= Exercise =
Copy, from the data below, every line that has "section" in it.

============================================================

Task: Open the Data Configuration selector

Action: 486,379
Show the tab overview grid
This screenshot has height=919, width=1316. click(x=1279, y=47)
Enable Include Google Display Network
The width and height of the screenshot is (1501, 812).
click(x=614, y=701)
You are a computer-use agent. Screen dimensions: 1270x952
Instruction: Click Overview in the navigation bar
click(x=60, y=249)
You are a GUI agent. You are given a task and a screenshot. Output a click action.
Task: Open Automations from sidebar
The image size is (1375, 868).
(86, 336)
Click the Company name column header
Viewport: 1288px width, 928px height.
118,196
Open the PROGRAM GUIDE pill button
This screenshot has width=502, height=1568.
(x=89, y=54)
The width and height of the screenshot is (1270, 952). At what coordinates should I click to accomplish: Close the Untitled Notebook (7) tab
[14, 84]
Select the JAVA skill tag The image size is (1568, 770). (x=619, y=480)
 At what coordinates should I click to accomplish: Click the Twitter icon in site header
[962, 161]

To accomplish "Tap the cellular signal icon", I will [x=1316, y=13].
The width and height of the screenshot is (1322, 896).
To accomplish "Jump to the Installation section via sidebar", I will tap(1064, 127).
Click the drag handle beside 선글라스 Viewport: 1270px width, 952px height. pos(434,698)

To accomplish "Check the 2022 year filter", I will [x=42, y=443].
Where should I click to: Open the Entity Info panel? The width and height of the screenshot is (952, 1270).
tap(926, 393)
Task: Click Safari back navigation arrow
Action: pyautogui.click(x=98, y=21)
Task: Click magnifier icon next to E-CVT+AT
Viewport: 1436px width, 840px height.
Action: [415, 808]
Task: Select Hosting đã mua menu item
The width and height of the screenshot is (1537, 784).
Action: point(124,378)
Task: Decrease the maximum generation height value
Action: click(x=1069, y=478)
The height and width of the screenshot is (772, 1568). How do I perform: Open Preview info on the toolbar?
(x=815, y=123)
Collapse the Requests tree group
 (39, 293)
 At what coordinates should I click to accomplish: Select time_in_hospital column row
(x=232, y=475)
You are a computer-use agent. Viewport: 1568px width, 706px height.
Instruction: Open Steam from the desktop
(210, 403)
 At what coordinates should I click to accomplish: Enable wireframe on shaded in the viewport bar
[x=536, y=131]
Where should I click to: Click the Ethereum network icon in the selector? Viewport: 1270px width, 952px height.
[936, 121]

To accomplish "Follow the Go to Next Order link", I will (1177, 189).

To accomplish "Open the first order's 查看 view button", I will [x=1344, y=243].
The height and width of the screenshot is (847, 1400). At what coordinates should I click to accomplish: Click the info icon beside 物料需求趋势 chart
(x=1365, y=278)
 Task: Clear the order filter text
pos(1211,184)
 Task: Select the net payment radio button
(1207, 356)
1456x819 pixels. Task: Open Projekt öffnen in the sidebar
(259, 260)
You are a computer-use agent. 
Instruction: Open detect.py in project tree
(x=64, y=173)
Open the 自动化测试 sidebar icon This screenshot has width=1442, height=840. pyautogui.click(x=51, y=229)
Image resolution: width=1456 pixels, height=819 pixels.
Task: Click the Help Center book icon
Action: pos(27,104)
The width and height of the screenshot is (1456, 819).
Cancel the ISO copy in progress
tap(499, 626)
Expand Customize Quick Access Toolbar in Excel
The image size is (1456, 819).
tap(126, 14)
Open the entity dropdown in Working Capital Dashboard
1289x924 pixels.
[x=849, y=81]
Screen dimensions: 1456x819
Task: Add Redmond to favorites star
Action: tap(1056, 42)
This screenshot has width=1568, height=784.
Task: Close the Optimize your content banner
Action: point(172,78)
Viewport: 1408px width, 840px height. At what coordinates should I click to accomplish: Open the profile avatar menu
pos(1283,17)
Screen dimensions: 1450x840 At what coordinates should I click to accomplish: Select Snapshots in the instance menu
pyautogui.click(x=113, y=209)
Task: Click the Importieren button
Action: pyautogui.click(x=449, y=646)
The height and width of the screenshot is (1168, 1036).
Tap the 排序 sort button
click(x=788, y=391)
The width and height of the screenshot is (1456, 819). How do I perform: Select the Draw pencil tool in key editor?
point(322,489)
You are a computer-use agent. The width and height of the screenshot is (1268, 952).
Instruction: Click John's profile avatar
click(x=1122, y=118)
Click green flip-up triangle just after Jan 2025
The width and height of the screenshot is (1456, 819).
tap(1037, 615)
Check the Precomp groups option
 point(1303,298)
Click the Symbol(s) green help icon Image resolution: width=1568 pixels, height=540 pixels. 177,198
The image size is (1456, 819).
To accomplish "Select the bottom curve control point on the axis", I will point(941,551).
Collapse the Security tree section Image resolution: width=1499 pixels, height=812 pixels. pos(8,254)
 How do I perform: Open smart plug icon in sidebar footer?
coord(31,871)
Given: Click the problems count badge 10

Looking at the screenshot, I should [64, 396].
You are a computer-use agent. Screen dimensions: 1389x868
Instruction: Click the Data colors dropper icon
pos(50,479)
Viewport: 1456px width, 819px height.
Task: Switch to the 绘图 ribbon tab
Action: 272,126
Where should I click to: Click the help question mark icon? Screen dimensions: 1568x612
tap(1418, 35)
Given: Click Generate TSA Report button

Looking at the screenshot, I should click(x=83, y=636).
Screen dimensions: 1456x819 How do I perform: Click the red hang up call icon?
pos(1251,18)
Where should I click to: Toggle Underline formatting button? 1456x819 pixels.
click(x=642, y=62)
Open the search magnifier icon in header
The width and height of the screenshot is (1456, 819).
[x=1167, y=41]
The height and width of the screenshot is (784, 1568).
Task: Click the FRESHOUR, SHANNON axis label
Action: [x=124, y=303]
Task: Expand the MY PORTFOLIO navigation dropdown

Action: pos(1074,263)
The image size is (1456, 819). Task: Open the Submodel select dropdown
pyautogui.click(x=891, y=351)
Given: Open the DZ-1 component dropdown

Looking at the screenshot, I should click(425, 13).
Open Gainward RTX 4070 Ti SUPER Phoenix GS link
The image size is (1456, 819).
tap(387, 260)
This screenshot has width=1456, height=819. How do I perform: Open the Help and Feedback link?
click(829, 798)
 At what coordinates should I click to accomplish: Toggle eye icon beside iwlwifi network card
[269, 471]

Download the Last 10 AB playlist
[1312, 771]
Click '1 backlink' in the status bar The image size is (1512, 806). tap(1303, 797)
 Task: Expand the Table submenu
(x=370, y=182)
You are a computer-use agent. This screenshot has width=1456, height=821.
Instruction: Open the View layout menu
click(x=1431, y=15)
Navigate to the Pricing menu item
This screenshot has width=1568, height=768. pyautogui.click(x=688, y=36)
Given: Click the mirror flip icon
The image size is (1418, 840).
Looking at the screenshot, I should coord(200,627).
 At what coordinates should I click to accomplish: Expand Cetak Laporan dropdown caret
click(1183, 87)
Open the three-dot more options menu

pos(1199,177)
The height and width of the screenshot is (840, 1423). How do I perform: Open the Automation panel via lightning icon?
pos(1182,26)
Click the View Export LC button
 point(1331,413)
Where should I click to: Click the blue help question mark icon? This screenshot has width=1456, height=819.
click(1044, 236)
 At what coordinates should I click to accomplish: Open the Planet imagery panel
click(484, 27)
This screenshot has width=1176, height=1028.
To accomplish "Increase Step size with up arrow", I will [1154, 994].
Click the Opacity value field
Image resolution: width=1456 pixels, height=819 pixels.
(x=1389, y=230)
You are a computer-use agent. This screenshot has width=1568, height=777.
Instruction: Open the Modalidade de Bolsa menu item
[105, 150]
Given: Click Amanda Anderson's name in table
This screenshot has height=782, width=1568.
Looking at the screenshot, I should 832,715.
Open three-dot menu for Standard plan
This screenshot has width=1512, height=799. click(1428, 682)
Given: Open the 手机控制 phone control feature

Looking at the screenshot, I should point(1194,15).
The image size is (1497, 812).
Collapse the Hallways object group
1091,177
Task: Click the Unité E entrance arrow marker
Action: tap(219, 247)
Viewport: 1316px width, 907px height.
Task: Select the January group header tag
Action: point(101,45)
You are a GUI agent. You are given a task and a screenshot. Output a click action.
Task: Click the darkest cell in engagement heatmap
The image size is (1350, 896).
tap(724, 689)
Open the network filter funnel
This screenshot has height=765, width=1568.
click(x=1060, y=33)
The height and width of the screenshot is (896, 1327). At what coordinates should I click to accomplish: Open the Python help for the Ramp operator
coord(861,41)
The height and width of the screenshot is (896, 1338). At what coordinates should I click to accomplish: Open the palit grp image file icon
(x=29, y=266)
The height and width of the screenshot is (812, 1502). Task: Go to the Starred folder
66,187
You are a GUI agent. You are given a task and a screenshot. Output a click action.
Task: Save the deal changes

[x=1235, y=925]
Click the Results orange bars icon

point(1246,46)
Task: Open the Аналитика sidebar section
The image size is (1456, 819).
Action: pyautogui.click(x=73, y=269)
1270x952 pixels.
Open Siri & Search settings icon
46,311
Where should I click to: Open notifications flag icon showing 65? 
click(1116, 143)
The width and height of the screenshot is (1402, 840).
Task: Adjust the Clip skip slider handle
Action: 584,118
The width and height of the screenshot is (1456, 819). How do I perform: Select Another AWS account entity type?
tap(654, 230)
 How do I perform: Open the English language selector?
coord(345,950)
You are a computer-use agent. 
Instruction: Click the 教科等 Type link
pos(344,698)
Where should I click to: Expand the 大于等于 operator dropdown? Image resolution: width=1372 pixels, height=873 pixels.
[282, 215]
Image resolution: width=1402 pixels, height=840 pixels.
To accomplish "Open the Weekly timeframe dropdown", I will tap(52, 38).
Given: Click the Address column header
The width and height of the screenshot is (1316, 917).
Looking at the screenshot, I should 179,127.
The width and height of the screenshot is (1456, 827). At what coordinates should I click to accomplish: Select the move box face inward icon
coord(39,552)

============================================================

= Answer to the exercise =
To accomplish "Jump to the Installation section via sidebar", I will tap(1064, 127).
Collapse the Security tree section Image resolution: width=1499 pixels, height=812 pixels. pos(8,254)
Task: Open the Аналитика sidebar section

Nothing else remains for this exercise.